:: Directions for this task ::
If a line below contains the string "Given", copy it out.

:: Source material ::
────────────────────
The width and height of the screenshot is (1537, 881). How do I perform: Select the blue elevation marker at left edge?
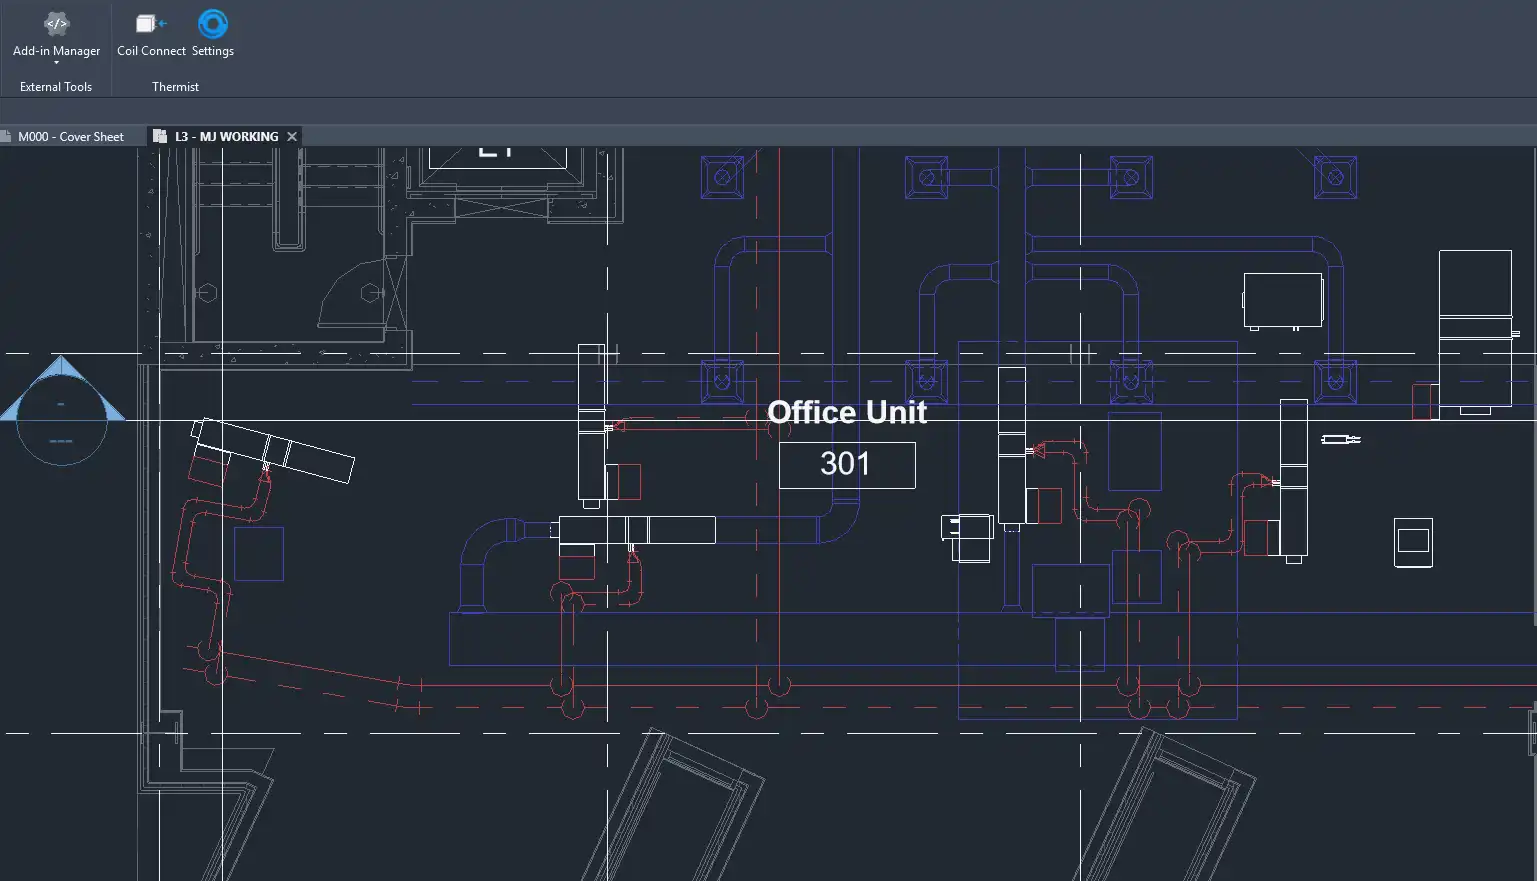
────────────────────
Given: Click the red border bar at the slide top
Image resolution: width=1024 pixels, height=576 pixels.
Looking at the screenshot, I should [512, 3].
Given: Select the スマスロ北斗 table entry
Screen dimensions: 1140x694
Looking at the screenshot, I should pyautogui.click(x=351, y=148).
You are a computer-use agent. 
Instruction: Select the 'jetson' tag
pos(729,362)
────────────────────
:: Answer box ::
Given: Click the red border bar at the slide top
Given: Select the スマスロ北斗 table entry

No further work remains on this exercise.